--- Records provided ---
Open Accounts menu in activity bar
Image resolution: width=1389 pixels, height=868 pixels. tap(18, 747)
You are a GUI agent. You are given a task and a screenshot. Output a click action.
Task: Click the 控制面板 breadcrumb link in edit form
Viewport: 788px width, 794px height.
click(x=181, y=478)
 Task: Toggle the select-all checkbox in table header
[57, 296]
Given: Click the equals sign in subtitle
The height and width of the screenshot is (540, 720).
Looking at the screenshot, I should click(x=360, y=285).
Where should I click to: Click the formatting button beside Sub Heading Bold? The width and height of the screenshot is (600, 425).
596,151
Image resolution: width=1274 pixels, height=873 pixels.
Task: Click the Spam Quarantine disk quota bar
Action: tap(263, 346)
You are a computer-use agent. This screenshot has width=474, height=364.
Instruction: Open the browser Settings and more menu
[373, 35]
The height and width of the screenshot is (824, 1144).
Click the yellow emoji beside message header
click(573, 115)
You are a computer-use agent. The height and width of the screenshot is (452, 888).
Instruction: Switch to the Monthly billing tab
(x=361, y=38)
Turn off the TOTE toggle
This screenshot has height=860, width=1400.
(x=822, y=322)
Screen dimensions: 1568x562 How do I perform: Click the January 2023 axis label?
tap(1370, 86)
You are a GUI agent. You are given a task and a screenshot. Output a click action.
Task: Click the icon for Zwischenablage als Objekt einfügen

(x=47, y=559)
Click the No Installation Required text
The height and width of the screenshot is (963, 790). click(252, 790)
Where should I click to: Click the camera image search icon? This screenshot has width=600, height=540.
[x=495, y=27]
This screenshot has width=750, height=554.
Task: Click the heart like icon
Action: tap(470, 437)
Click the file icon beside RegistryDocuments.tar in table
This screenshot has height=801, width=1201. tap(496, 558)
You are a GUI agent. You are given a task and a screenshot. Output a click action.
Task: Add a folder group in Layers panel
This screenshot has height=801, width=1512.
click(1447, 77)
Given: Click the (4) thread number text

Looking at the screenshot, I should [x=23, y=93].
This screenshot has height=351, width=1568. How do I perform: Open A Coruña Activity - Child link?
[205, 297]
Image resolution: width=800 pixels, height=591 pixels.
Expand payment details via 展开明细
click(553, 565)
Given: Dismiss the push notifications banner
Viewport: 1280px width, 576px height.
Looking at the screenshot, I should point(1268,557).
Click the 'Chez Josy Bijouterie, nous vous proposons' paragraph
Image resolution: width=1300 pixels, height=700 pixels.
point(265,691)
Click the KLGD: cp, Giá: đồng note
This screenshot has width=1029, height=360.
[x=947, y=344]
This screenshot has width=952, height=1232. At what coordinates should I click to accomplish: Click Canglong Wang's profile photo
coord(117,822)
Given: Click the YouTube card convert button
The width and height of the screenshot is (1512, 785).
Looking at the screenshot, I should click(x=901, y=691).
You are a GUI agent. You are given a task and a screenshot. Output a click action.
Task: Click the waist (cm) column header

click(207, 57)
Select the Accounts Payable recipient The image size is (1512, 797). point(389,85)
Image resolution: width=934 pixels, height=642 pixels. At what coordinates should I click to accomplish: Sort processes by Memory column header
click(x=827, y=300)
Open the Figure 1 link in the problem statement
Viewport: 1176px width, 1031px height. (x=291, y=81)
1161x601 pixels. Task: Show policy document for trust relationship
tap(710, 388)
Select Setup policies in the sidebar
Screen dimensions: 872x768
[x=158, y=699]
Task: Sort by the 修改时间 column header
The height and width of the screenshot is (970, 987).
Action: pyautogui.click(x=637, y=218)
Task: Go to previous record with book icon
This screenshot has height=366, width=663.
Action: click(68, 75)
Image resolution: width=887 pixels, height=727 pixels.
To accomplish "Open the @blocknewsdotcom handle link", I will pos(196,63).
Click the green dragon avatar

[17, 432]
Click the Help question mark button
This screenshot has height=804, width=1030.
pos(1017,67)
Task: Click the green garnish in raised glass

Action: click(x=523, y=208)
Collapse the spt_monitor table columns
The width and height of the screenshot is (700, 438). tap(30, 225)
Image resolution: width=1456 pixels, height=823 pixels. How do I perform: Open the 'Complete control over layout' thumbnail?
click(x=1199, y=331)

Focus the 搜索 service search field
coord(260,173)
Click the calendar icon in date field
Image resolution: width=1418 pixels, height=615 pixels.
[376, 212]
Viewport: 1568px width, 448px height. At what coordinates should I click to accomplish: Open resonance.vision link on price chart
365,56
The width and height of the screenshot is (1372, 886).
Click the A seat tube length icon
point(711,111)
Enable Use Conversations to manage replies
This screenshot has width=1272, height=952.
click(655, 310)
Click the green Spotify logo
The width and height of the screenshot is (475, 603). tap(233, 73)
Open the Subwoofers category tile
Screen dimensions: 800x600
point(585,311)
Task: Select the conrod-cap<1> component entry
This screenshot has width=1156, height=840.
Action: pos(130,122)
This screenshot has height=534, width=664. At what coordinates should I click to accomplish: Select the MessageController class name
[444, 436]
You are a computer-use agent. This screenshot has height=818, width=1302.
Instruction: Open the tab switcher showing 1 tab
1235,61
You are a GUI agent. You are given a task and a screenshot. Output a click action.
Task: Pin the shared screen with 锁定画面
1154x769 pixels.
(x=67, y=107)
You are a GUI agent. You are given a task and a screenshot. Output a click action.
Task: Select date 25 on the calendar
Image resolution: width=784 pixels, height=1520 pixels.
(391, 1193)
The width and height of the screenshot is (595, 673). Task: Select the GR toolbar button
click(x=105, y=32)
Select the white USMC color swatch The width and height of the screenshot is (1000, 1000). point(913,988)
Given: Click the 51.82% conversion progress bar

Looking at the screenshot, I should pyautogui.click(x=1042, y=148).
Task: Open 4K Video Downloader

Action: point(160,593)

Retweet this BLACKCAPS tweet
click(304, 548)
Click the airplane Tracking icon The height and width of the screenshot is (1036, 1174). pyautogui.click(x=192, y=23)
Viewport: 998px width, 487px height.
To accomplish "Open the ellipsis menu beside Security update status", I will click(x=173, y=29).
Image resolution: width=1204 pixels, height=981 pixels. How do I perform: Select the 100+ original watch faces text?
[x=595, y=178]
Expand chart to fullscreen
---
What is expected. Write out, word for word, the line containing "1154x769 pixels." and every line after it to the end of the data above.

Task response.
1154x769 pixels.
(x=67, y=107)
You are a GUI agent. You are given a task and a screenshot. Output a click action.
Task: Select date 25 on the calendar
Image resolution: width=784 pixels, height=1520 pixels.
(391, 1193)
The width and height of the screenshot is (595, 673). Task: Select the GR toolbar button
click(x=105, y=32)
Select the white USMC color swatch The width and height of the screenshot is (1000, 1000). point(913,988)
Given: Click the 51.82% conversion progress bar

Looking at the screenshot, I should pyautogui.click(x=1042, y=148).
Task: Open 4K Video Downloader

Action: point(160,593)

Retweet this BLACKCAPS tweet
click(304, 548)
Click the airplane Tracking icon The height and width of the screenshot is (1036, 1174). pyautogui.click(x=192, y=23)
Viewport: 998px width, 487px height.
To accomplish "Open the ellipsis menu beside Security update status", I will click(x=173, y=29).
Image resolution: width=1204 pixels, height=981 pixels. How do I perform: Select the 100+ original watch faces text?
[x=595, y=178]
Expand chart to fullscreen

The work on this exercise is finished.